A situação foi particularmente infeliz para os atores, que agora serão julgados pelo que pensaram ser um ensaio - um fato que se tornou ainda mais óbvio depois de assistir a clipes que vazaram da performance ao vivo de domingo no Twitter. Jordan Fisher provou ser um narrador confiável, apresentando uma atuação corajosa, embora despretensiosa, como Mark Cohen (embora ele não tenha seu suéter característico, que aparece no fundo em uma cena como um ovo de Páscoa para Rent-heads). Enquanto isso, a cantora de R&B Tinashe fez uma performance física vigorosa como a viciada em AIDS e dançarina exótica Mimi Márquez.
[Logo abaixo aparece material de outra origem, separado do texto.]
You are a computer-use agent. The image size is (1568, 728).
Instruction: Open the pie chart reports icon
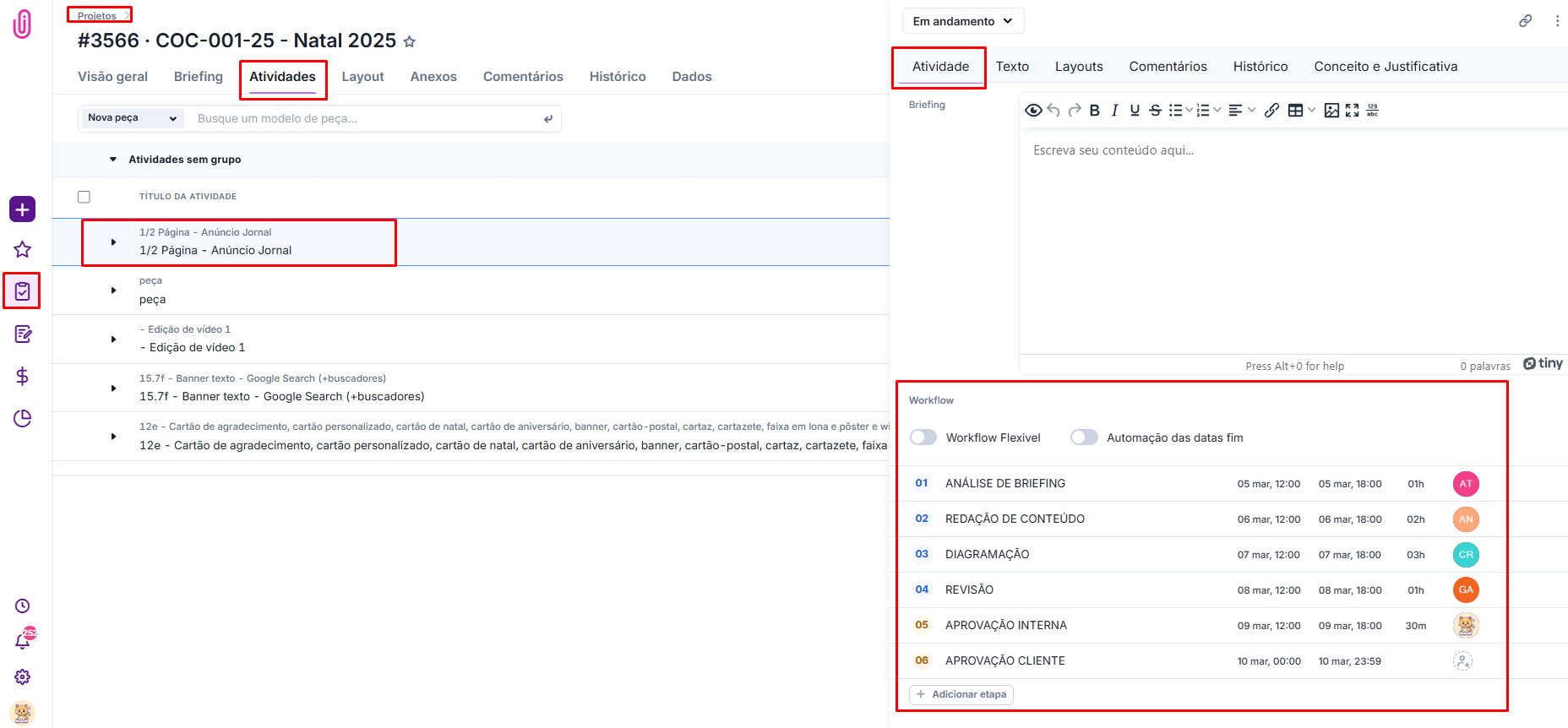pos(22,418)
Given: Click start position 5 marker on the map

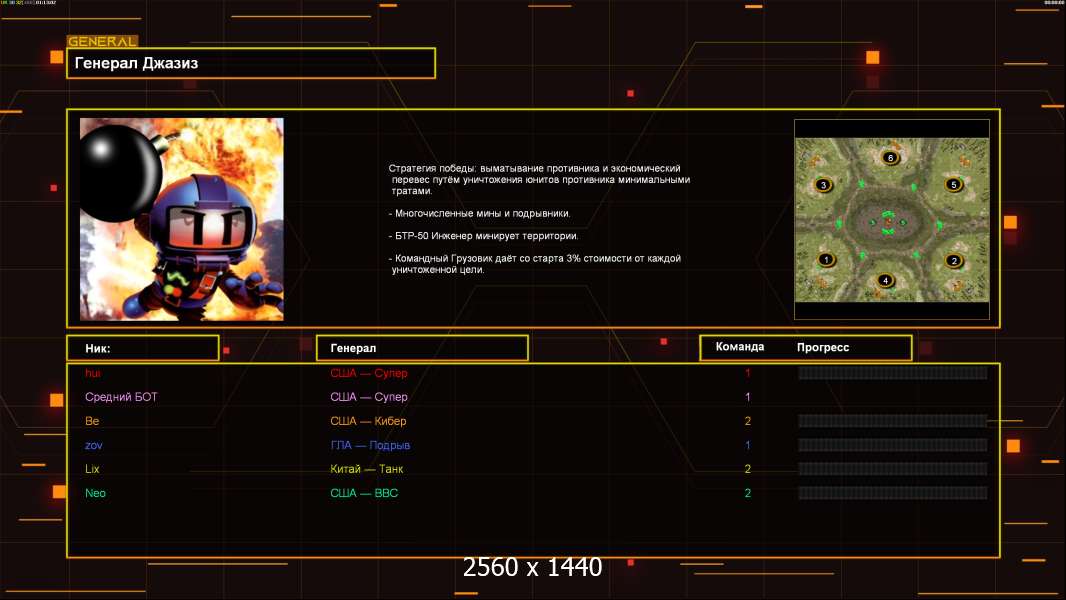Looking at the screenshot, I should (954, 185).
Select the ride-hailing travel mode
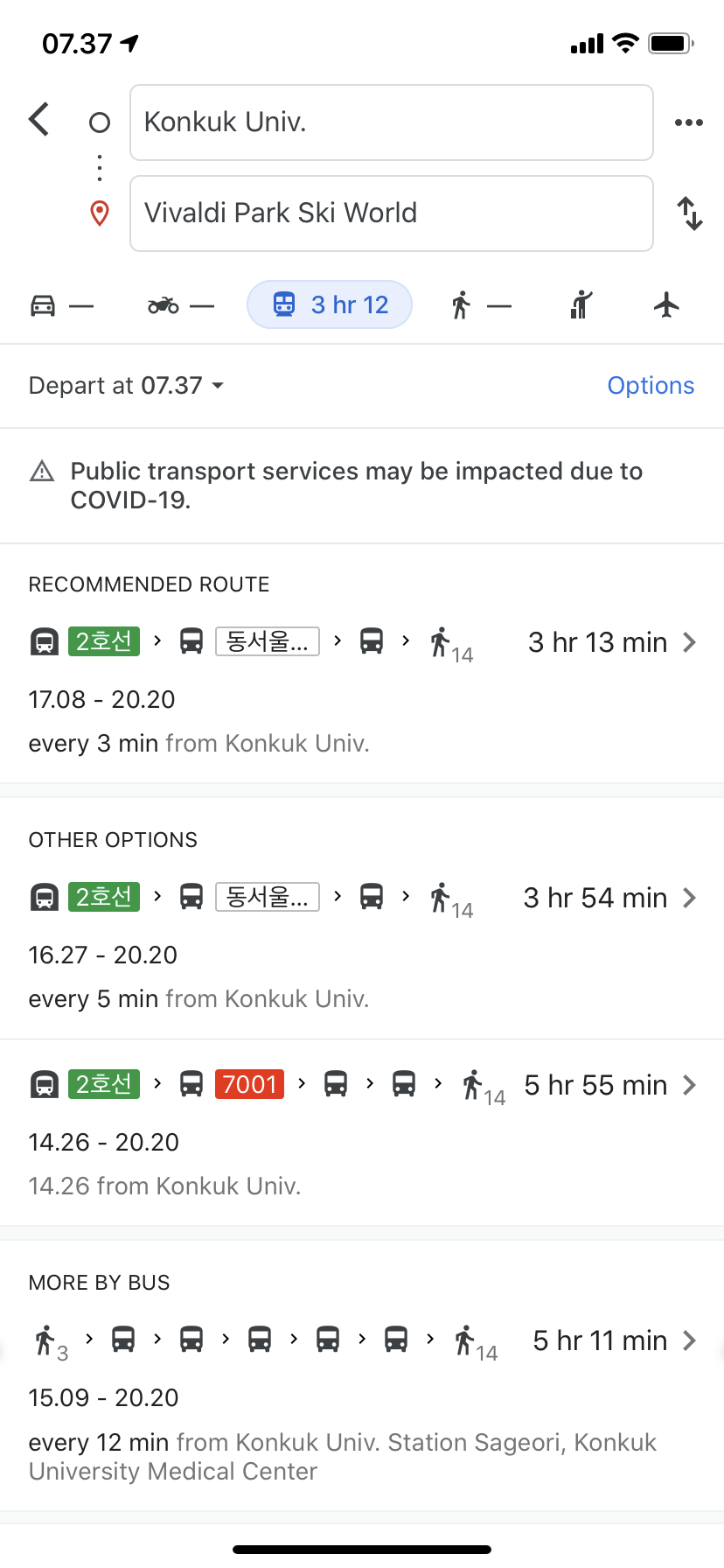The image size is (724, 1568). (x=581, y=305)
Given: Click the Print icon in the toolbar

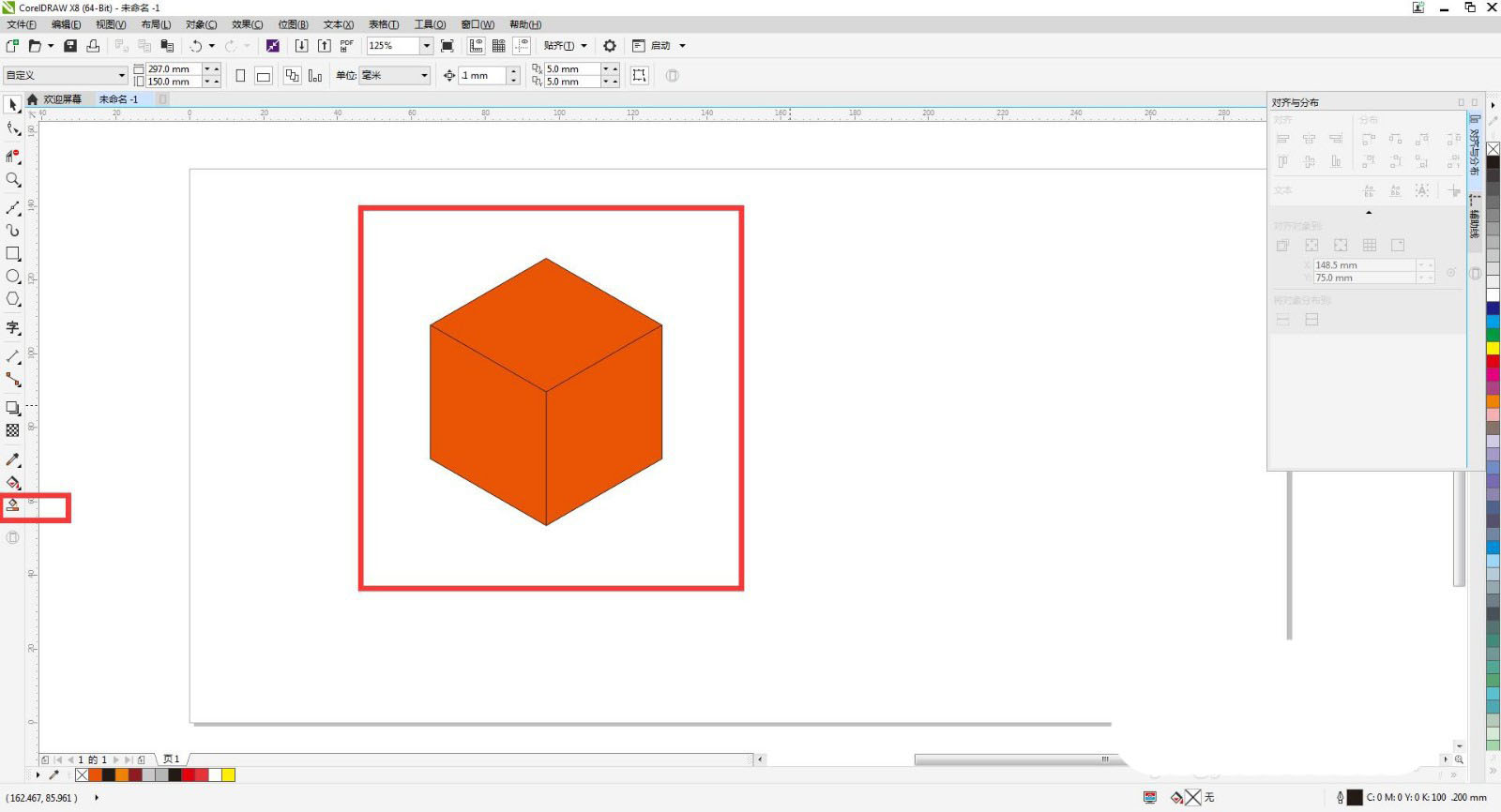Looking at the screenshot, I should coord(93,46).
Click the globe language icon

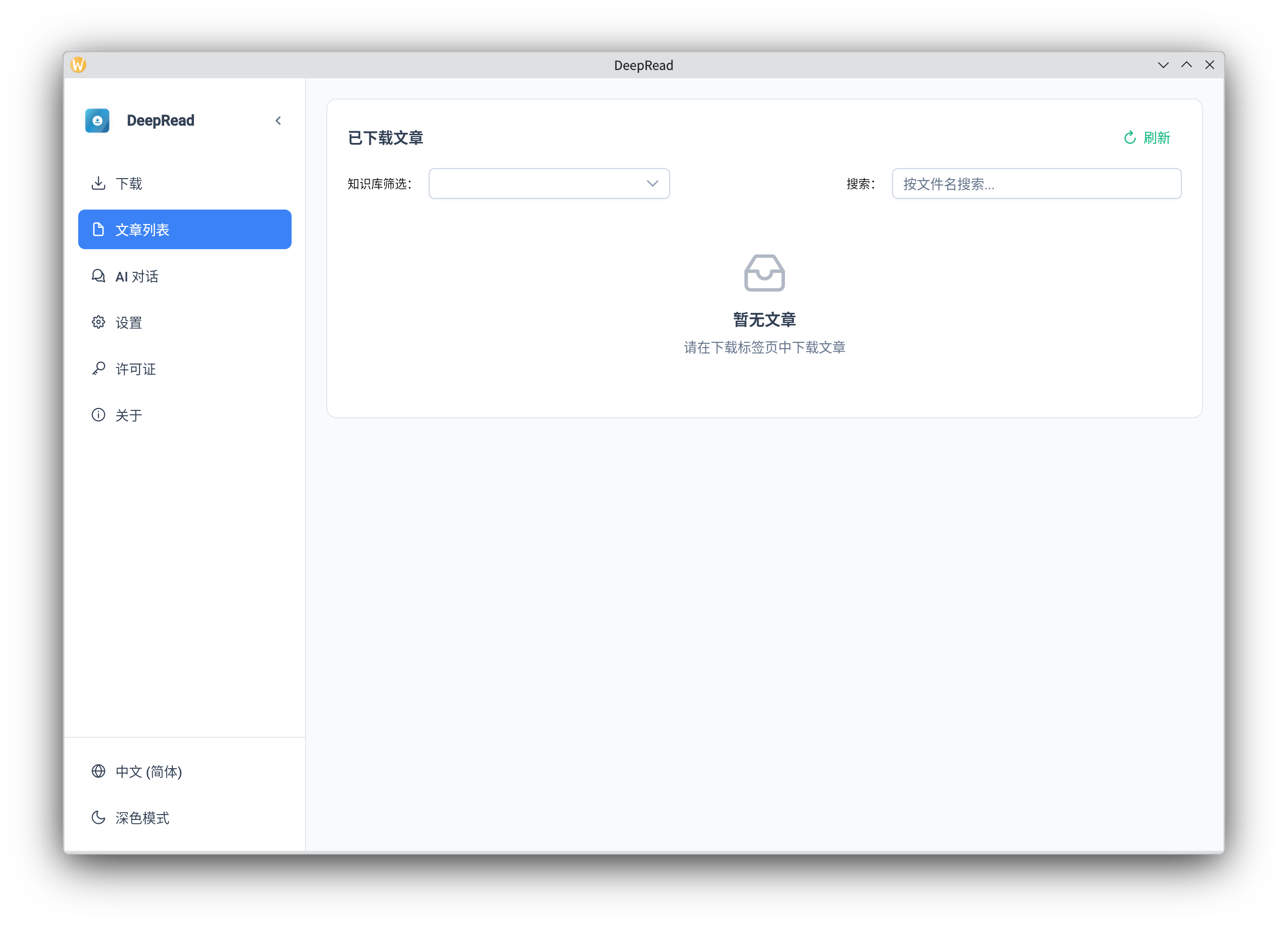[x=98, y=771]
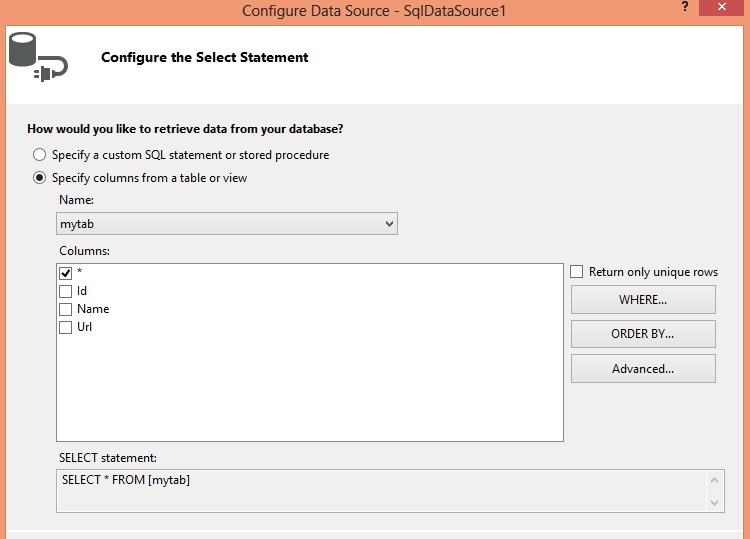Click empty area of Columns list
Viewport: 750px width, 539px height.
[x=310, y=387]
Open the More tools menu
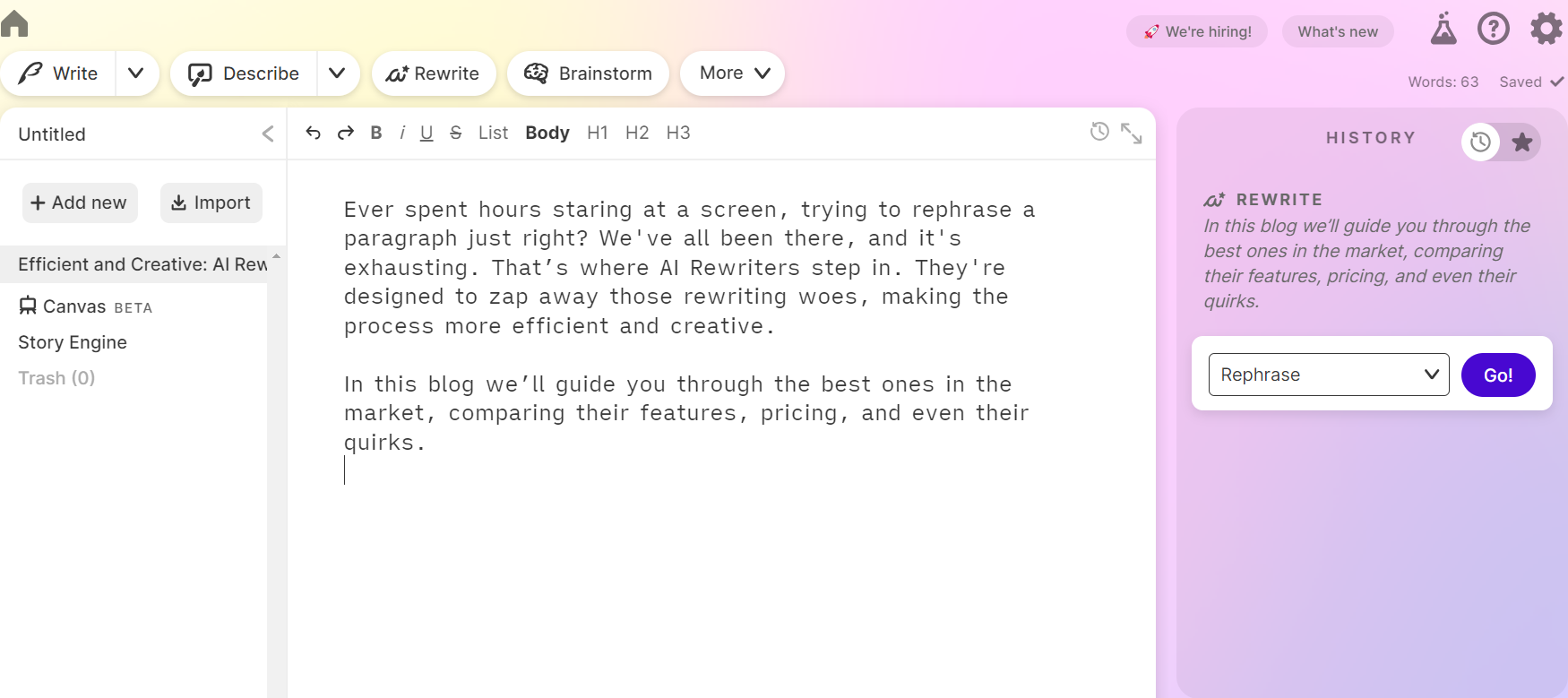1568x698 pixels. (732, 73)
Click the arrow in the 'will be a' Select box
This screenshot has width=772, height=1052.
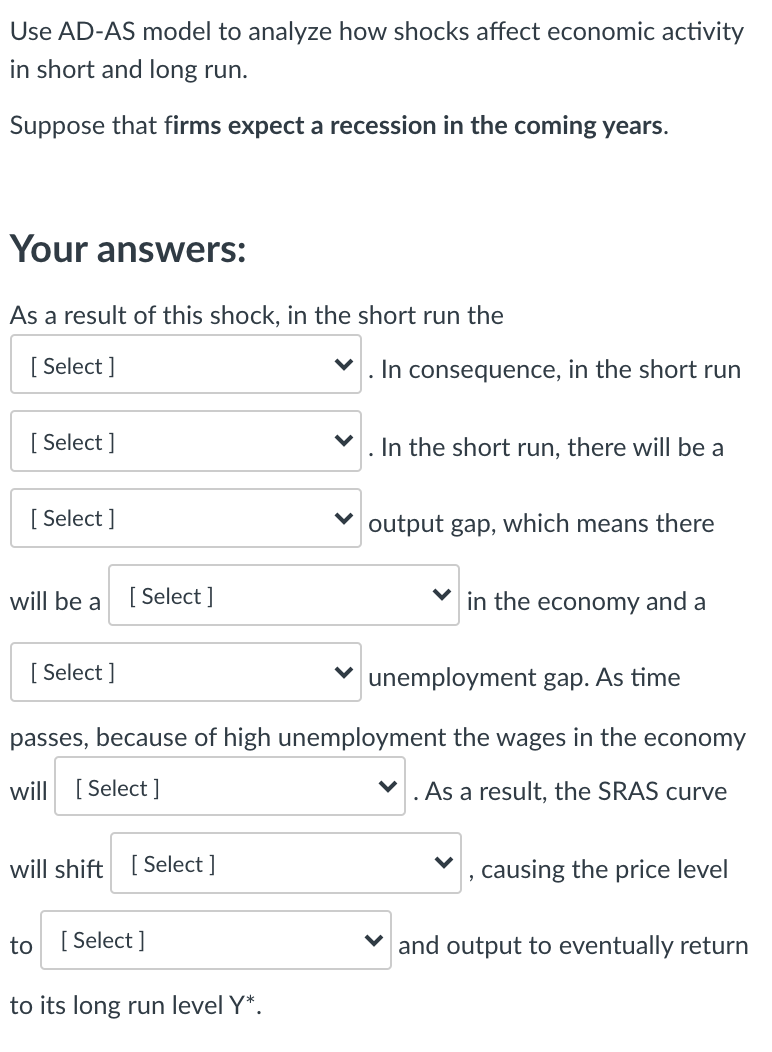click(x=442, y=594)
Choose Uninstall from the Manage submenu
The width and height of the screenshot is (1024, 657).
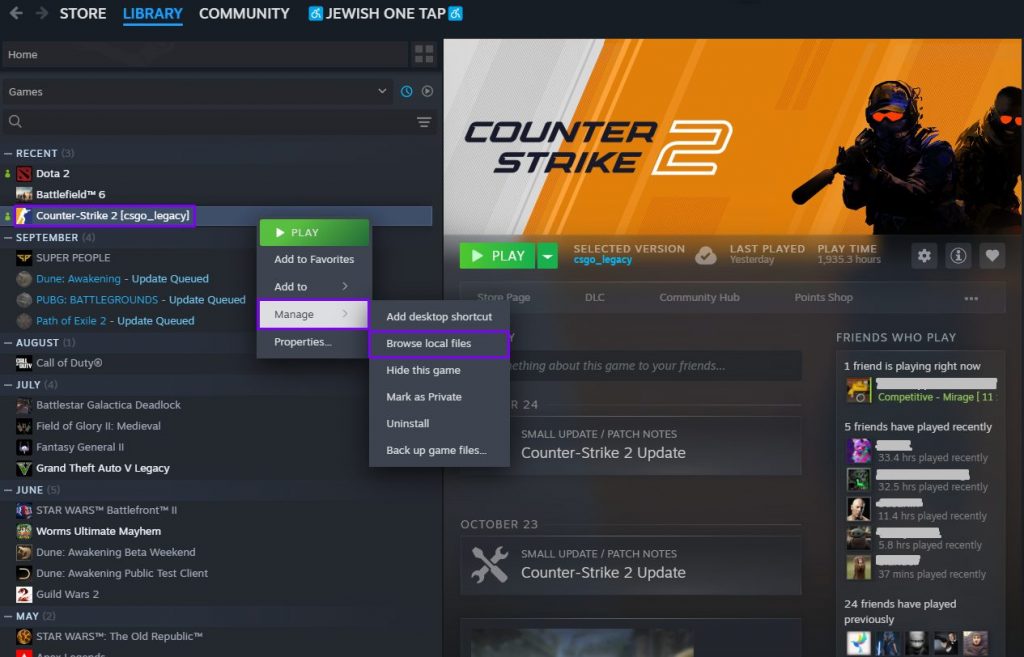[408, 424]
Mas a energia do show muitas vezes beirava a letárgica, parecendo o ensaio geral que foi. Isto é, até Vanessa Hudgens aparecer como Maureen Johnson, a artista performática bissexual com dificuldade em permanecer fiel a seus parceiros românticos. Hudgens, uma veterana do musical ao vivo na televisão depois de aparecer em Grease: Live, fez um retrato emocionante e desavergonhado de Maureen, que atingiu o palco como um raio de luz, chocando todos ao seu redor quando o primeiro ato foi concluído e levando a um um segundo ato muito mais animado. (Não doeu que, ao contrário de muitos de seus colegas, ela pode cantar e agir.)

As circunstâncias da transmissão de domingo são particularmente infelizes, considerando os obstáculos inerentes que Rent teve que superar para aparecer na rede de televisão. Parte do imenso apelo do musical sempre foi sua crueza, a maneira como discutia questões que não apareciam na cultura convencional - incluindo a epidemia de AIDS, o uso de drogas e relações tabu (pelo menos na década de 1990). Que a maior parte dele permaneceu sem censura é um pequeno milagre, embora alguns aspectos tenham sido atenuados, para desgosto de muitos fãs obstinados. Mudar uma linha carregada de palavrões de Tango: Maureen ou remover um dos, erm, itens mais pessoais mencionados em La Vie Bohème não muda a mensagem geral do programa - mas qualquer alteração para estar em conformidade com a Comissão Federal de Comunicações cheira a uma triste sensação de ironia.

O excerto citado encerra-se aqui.